Stored data
-- Opening Marker --

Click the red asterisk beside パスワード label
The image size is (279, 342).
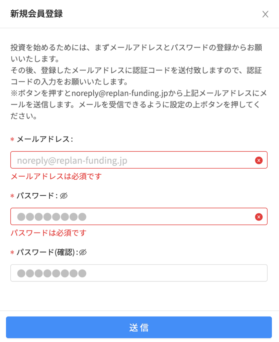[x=12, y=196]
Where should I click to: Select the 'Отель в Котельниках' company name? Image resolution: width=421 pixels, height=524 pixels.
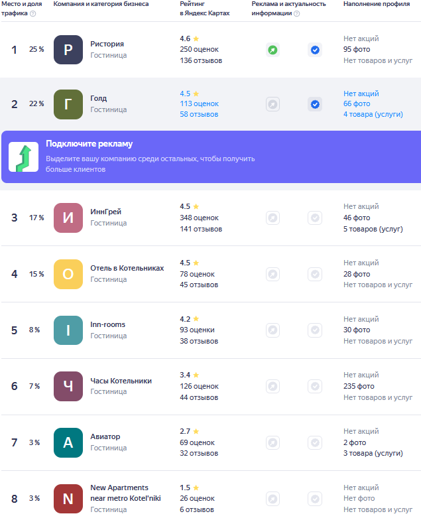pos(127,268)
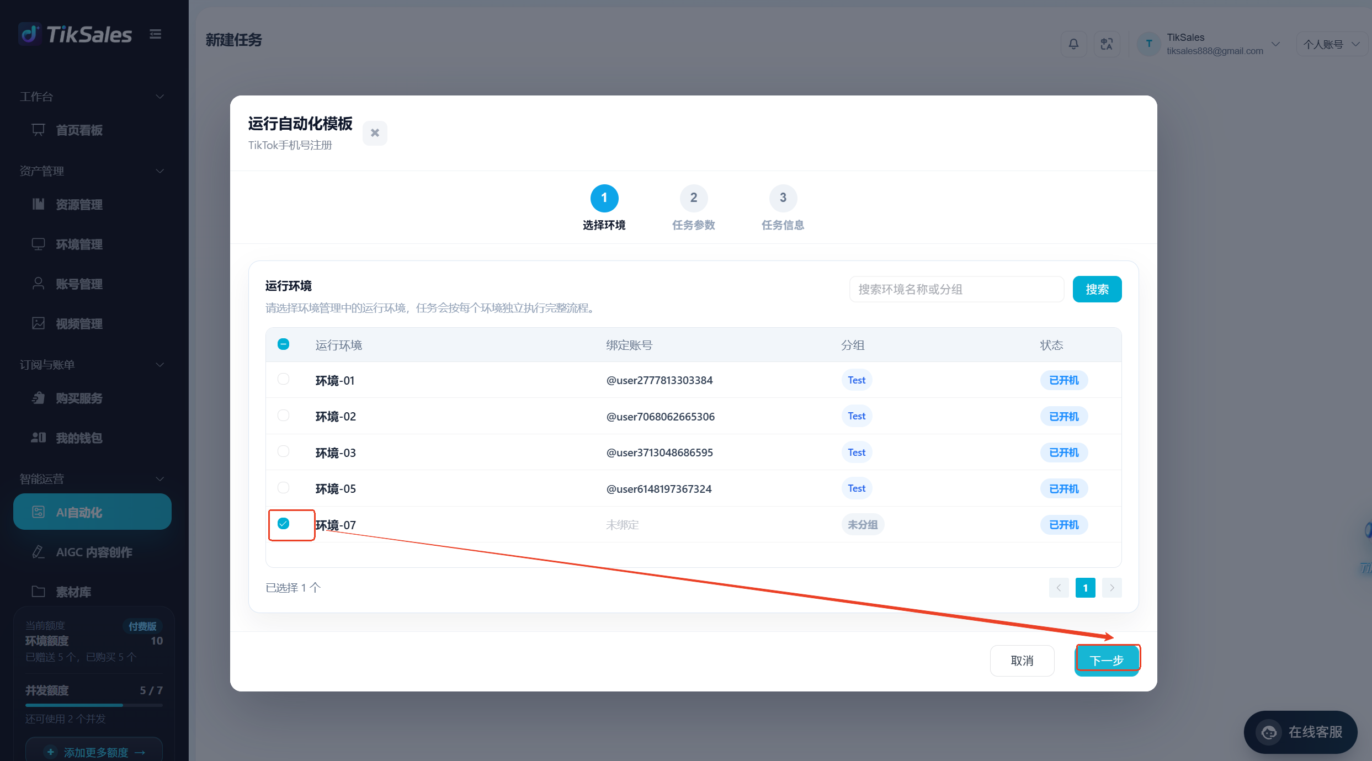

-- Closing Marker --

▶ [TASK GOAL]:
Each entry is to be returned precisely as it appears, but the pictures are to be dropped.

▶ [RESPONSE BELOW]:
Click the red asterisk beside パスワード label
The image size is (279, 342).
[x=12, y=196]
Where should I click to: Select the 'Отель в Котельниках' company name? Image resolution: width=421 pixels, height=524 pixels.
pos(127,268)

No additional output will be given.